-- Task inputs --
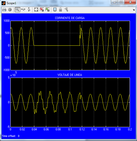Click the MATLAB logo in title bar
The image size is (137, 141).
coord(4,3)
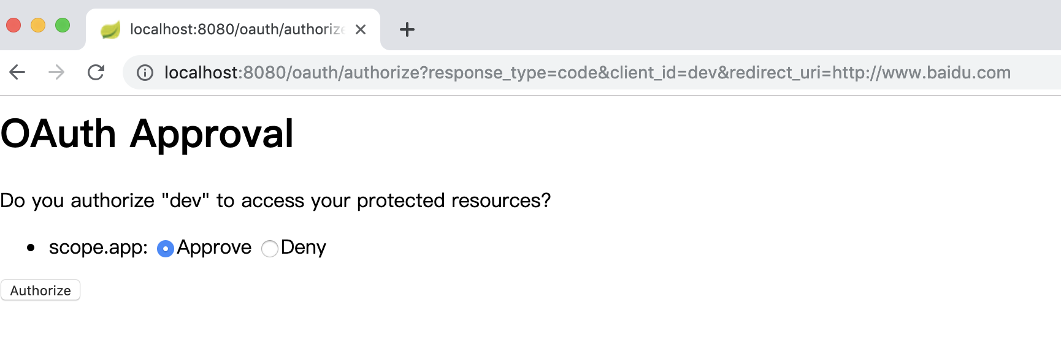Click the localhost:8080/oauth/authorize tab

click(x=236, y=29)
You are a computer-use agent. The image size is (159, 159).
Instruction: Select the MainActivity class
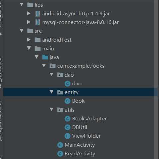pyautogui.click(x=80, y=145)
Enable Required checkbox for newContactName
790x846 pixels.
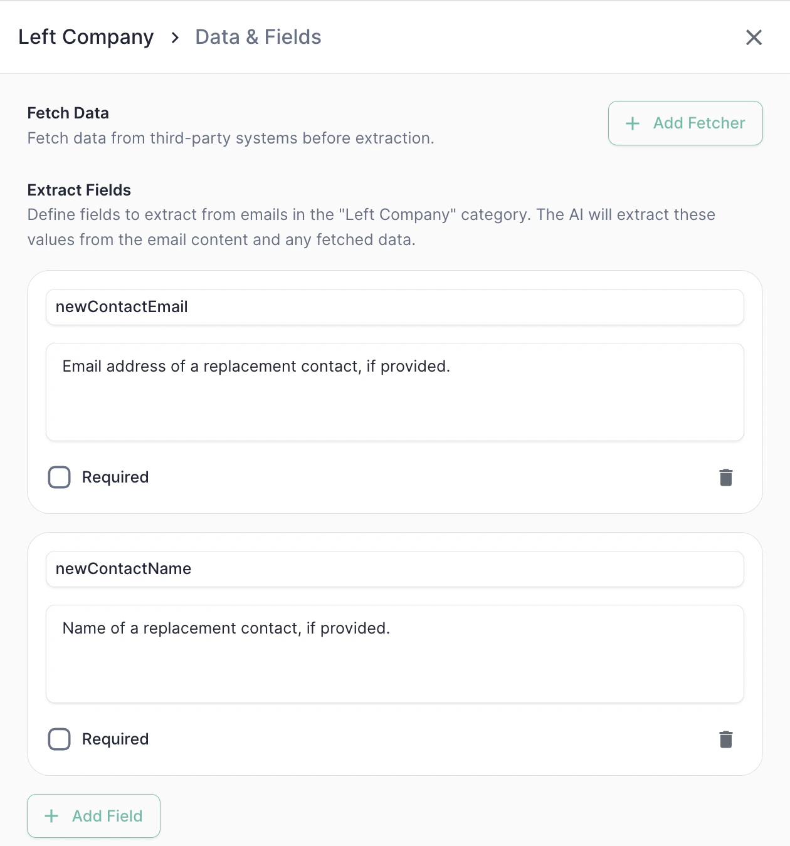[x=60, y=739]
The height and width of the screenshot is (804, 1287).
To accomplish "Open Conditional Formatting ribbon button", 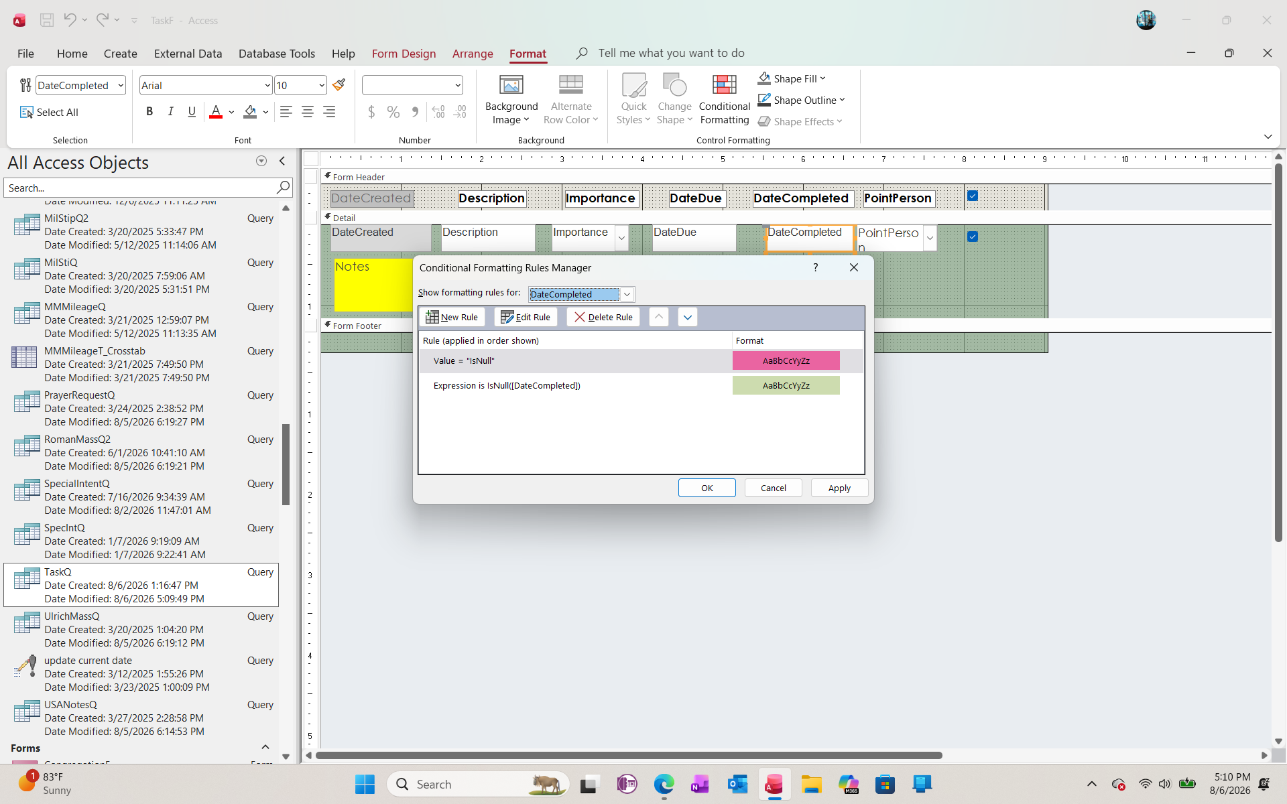I will pos(725,99).
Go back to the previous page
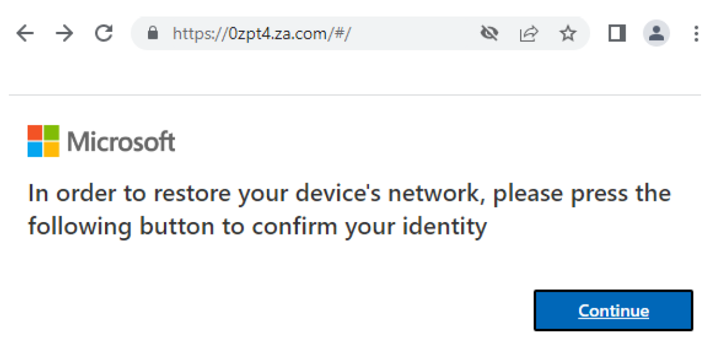This screenshot has width=704, height=347. (25, 34)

-- Work to be completed --
Print the line above containing "You are a computer-use", the line containing "The height and", and everything between them, exactly as written. Pictures stay out.

-- Task output --
You are a computer-use agent. The image size is (159, 159).
Instruction: Select the MainActivity class
pyautogui.click(x=80, y=145)
Enable Required checkbox for newContactName
790x846 pixels.
[x=60, y=739]
The height and width of the screenshot is (804, 1287).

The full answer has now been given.